Retype the rows below word for word, keeping each line as it is.

[DATA SHOWN]:
+-------+
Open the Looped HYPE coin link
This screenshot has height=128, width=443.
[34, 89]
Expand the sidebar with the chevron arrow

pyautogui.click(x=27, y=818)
+-------+
[FINAL ANSWER]:
Open the Looped HYPE coin link
This screenshot has height=128, width=443.
[34, 89]
Expand the sidebar with the chevron arrow

pyautogui.click(x=27, y=818)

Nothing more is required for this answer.